It was still early when we pulled into our driveway in Venice. The sun was down, but in June the sky in Los Angeles remains light until after nine. We unlocked the front door and walked inside.
The house was hot and I instantly knew nobody had been there in a while. Delfina and Chooch had obviously returned to school directly from Santa Barbara. I checked outside and refilled Franco's food bowl while Alexa went to the fridge and got us a couple of cold ones. Before heading out to the backyard I went into the living room to put on some music. When I turned on the stereo, 93.9 FM started playing. Country radio. I looked at the dial, puzzled and then I retuned it to 103.5, a station I knew Alexa preferred.
I wandered outside and sat down as the music drifted through our patio speakers.
Alexa handed me a beer and we clinked bottles.
Almost immediately, Franco appeared from around the corner of the house and jumped up onto Alexa's lap, turning around three times before dropping anchor.
"When did you start listening to ninety-three point nine FM?" I asked, wondering if her taste in music had also changed.
"That's a country station, isn't it?"
"Yeah."
"I never listen to it. Why?"
"The tuner was on that station."
"Maybe Chooch or Delfina?"
"When did those two ever listen to country?"
"Yeah, you're right." She fell silent, thinking about it while she ruffled the fur behind Franco's ears, then she said, "If it's not one of us, who turned it there?"
"Back in the early nineties, when I was on patrol in the Valley, Brian Devine was our urban cowboy. He was always listening to C and W."

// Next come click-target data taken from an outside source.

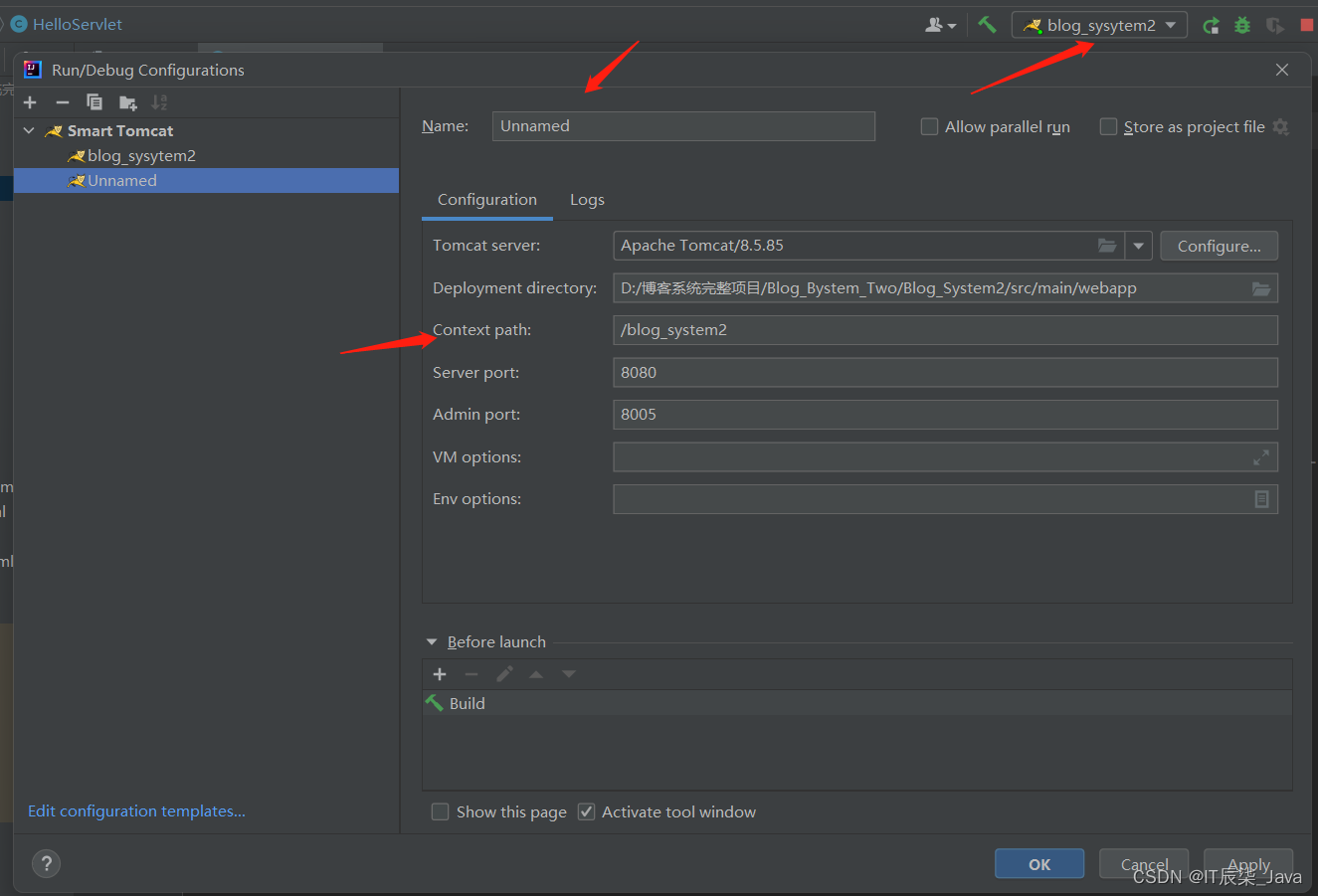Browse for the deployment directory

tap(1261, 287)
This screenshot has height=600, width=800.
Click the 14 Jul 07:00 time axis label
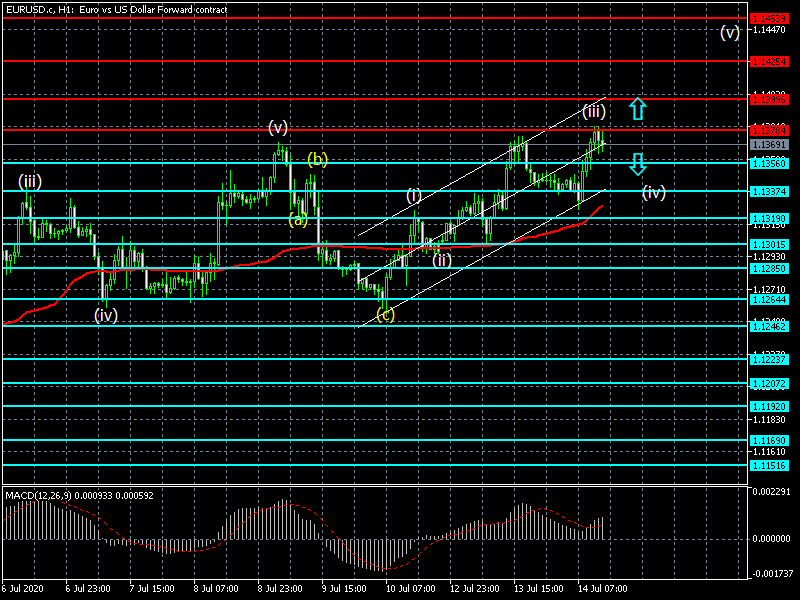[x=603, y=589]
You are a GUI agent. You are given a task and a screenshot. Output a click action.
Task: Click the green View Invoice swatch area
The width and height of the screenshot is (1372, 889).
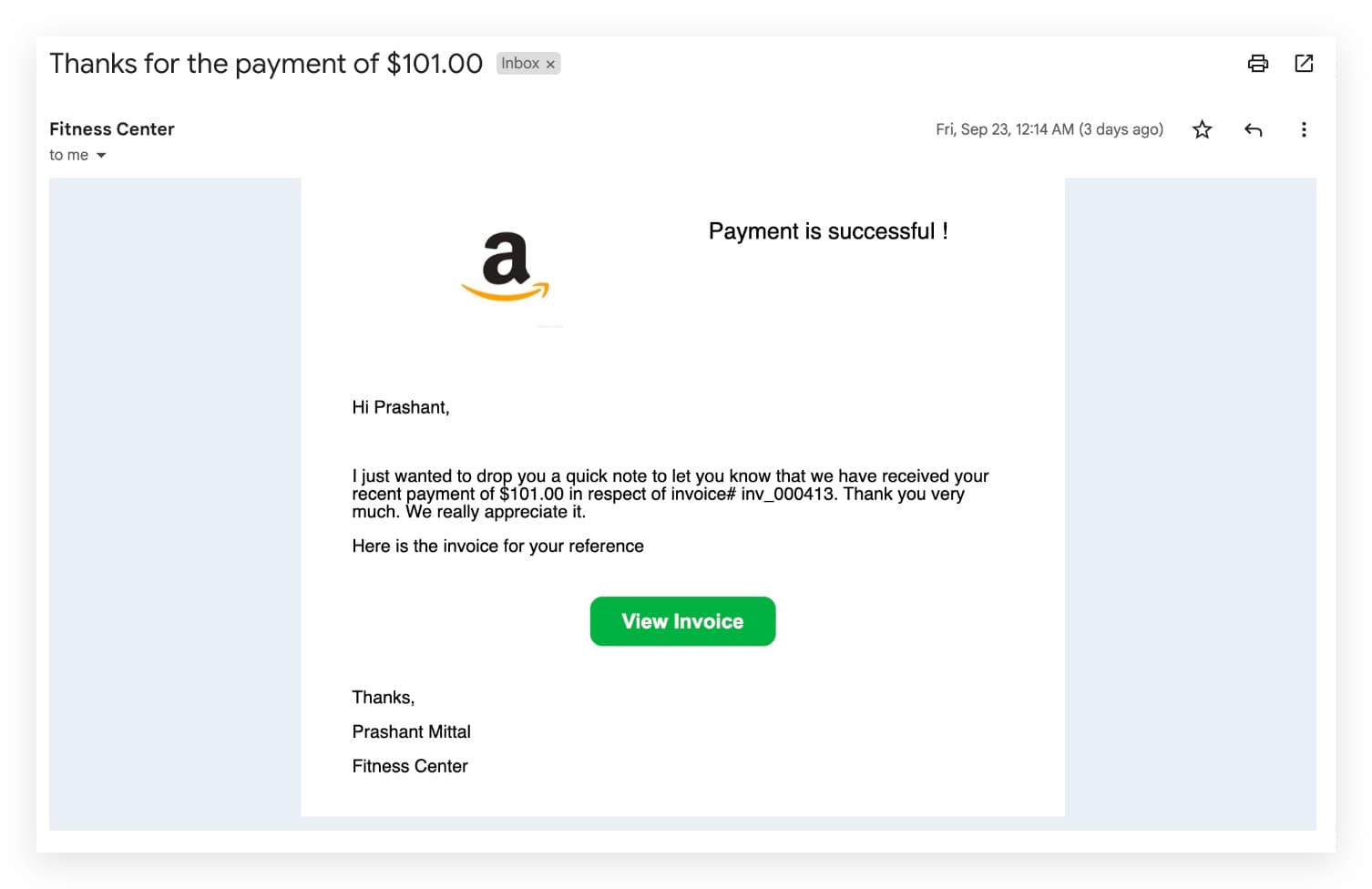(682, 621)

"You think he came in here and played our stereo while he went through our things?"
"I think Brian Devine is crazy. I wouldn't put anything past him."

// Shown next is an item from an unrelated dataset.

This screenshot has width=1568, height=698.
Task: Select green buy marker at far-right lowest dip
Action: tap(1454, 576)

We sat for a moment thinking about that, and then, almost in unison both turned and looked back at the house.
"How do you want to do this?" she asked.
"You take the front rooms, I'll take the back. Meet you in the middle."
We got up and went inside. I started with our bedroom, looking for anything that was out of place, or might have been moved. I knew it wouldn't be an obvious mistake. Brian Devine was a pro and had probably done his share of unauthorized, warrantless shakes. He knew how to toss a room and not leave any obvious telltale signs. But no matter how careful someone is, there's always something.
The closet looked okay. The medicine cabinet and bathroom drawers checked out. I looked in Alexa's alcove at her desk, but decided I'd have to leave that to her. It was so messy these days it was hard for me to tell what, if anything, was out of place.
In the kitchen, the scratch pad I'd used to write down the names of Church's crew was missing. I wondered if, after the attack in the mountain, Brian had removed those names so they wouldn't become part of a future investigation. Then I pushed a button on the phone caddy. It opened to the W's. The last number I had looked up was the Police Officer's Association. If Alexa hadn't moved the dial, and if Chooch and Delfina hadn't been here, then maybe Devine had been checking out my phone numbers. Nothing else seemed out of place. I couldn't shake the strong suspicion that Brian Devine had been in here poking through our lives during the ten days Alexa and I were up in Santa Barbara.
I walked into the front room to ask Alexa if she had changed the phone dial or removed the scratch pad. I found her sitting in a chair at my desk. She had one of my spiral notebooks in her lap. As I got closer I saw that it was my Alexa Journal. I had recorded all my doubts about our relationship on those pages, remembering as Dr. Lusk had instructed to include my innermost feelings.
She heard me behind her and turned to look up at me, a stricken expression on her face. "Oh my God, Shane, is this what you really think?"